START Records

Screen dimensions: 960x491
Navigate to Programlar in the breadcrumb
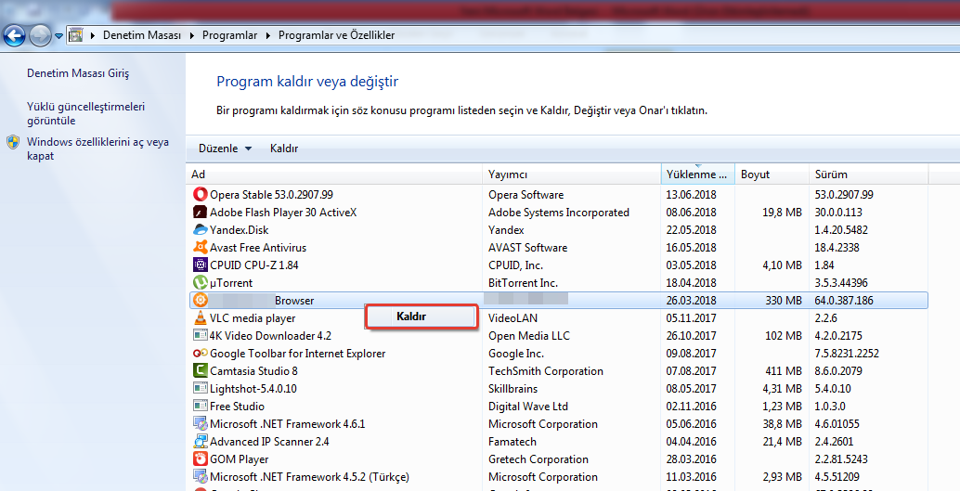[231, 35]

END Records
START Records

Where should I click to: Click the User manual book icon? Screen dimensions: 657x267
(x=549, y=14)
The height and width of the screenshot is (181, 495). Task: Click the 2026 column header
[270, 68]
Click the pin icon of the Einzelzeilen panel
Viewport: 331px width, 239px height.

END Records

Stated problem: Reproduce verbatim everything in the material from the line containing "The height and" down to the line containing "Viewport: 331px width, 239px height.", both of those lines included.

Result:
The height and width of the screenshot is (181, 495). Task: Click the 2026 column header
[270, 68]
Click the pin icon of the Einzelzeilen panel
Viewport: 331px width, 239px height.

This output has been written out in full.